Policy come i dazi e l’inserimento di determinati partner internazionali nella Entity List sono iniziative che, nel passato recente, sarebbero state intraprese a seguito di discussioni informali e collegiali, coinvolgendo nei processi decisionali i diretti interessati di Usa Inc.
Processo che non sembra affatto attuato in questa circostanza, considerando la reazione dei mercati: crollati in seguito all’annuncio della fine della partnership tra Google e Android, tiepidamente rimbalzati solo all’ufficializzazione della moratoria di 90 giorni.
Le reazioni cinesi, senza sorpresa, ricalcano il copione già evocato all’inizio di questo articolo.
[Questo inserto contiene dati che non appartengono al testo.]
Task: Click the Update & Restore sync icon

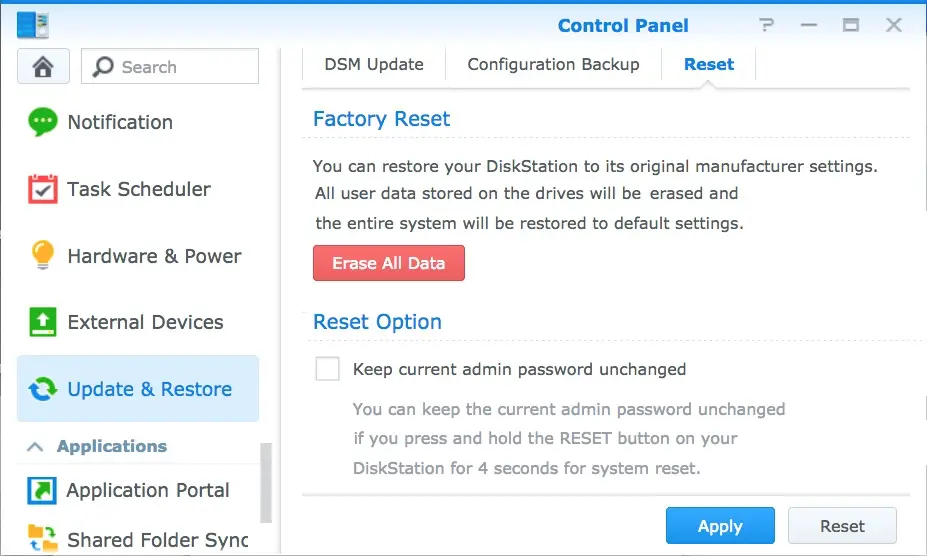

Ren Zhengfei, fondatore e presidente di Huawei,
ha dichiarato all’emittente cinese nazionale CCTV che «gli Stati Uniti ci sottovalutano», ricordando che da mesi la compagnia aveva già nel cassetto una piattaforma alternativa ad Android e, se costretti dalle misure incoraggiate da Washington, la rilascerà senza troppi grattacapi.
Il presidente Xi Jinping, durante una visita nella provincia del Jiangxi, ha fatto appello all’orgoglio nazionale, chiamando a raccolta tutti i cinesi per prepararsi
a una nuova «Lunga Marcia».
Il riferimento a uno dei passaggi chiave della storia cinese moderna – la ritirata delle truppe comuniste accerchiate dall’esercito nazionalista di Chiang Kai-shek proprio nel Jiangxi nel 1935, ricompattatesi attorno alla figura carismatica dell’allora semi-sconosciuto Mao Zedong – non è casuale: una fuga all’indietro che dà l’illusione della sconfitta, ma che in realtà rilancia il conflitto costringendo il nemico a una ritirata ingloriosa e definitiva a Taiwan.
È la bestia che sanguina all’angolo mentre si prepara a infilzare l’addome del matador, ad esempio rispondendo ai dazi di Trump applicandoli al mercato dell’estrazione delle terre rare,
che Pechino controlla al limite del monopolio.
Intanto, da più parti si rinnova l’apprensione per il prezzo, altissimo, che questa “trade war” reclamerà sui mercati.
Secondo Reuters, «le aziende americane potrebbero perdere fino a 56,3 miliardi di dollari in export nei prossimi cinque anni dalle limitazioni commerciali imposte nei confronti di Huawei». Conseguenze che metterebbero a repentaglio 74mila posti di lavoro.
Per l’Organizzazione per la Cooperazione e lo Sviluppo Economico (Oecd),
la “trade war” in corso rischia di mangiarsi lo 0,7 per cento del Pil globale: uno scenario che porterebbe a una perdita complessiva di quasi 600 miliardi di dollari entro il 2022.
Come nella corrida,
in questa guerra tra Cina e Stati Uniti c’è un solo esito scontato: scorrerà il sangue.